Bluetooth stack implements very complex wireless communication protocols and

scenarios. It's been a hotspot for security researchers and attackers. Fuzzing

has been used as a popular approach to look for security vulnerabilities in

Bluetooth stack.

Due to the complex architecture of the Android Bluetooth stack, fuzzing the

entire stack with pure software is very difficult and impractical. Instead,

multiple fuzzers are created to target different areas of the BT stack. Fuzzers

in this directory focuses on the components under `system/stack`.

## Attack surface selection

For security purpose, remote attack surfaces usually take higher priority since

they can cause much severe damage comparing to local attacks. This makes the

incoming BT message handlers our focus. The goal is to be able to pipe randomly

generated data packets to those message handlers to explore the code path each

component contains. This helps flushing out any memory/logic issues in the

remote message handling routine.

Components requiring no authentication, or dealing with messages before

authentication have a higher fuzzing priority. This includes the SDP, GATT, SMP

and L2CAP components. A couple post authentication components such as BNEP,

AVRC, AVCT are also covered by different fuzzers.

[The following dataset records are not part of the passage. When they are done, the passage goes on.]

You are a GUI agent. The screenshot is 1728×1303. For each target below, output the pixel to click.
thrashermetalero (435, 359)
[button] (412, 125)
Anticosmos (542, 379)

## Bluetooth stack overview

According to Bluetooth spec and the source code, most of the components we care

here work above the L2CAP layer. In general they work with the following

sequences:

1. At initialization, a component registers itself to L2CAP with a set of

callback functions, which, usually contains at least one function handling the

incoming Bluetooth packets.

2. Each component also exposes certain APIs to upper layers, which can be higher

level Bluetooth framework, or even applications. Bluetooth framework or

applications use these APIs to configure the stack, and issue requests.

3. Upper layer also registers callbacks into each component. When a component

receives a response, it parses and validates the response, extracts the payload

data, and passes data to upper layer using those callbacks.

4. Many Bluetooth components work in both server mode and client mode with

different sets of APIs and processing logics.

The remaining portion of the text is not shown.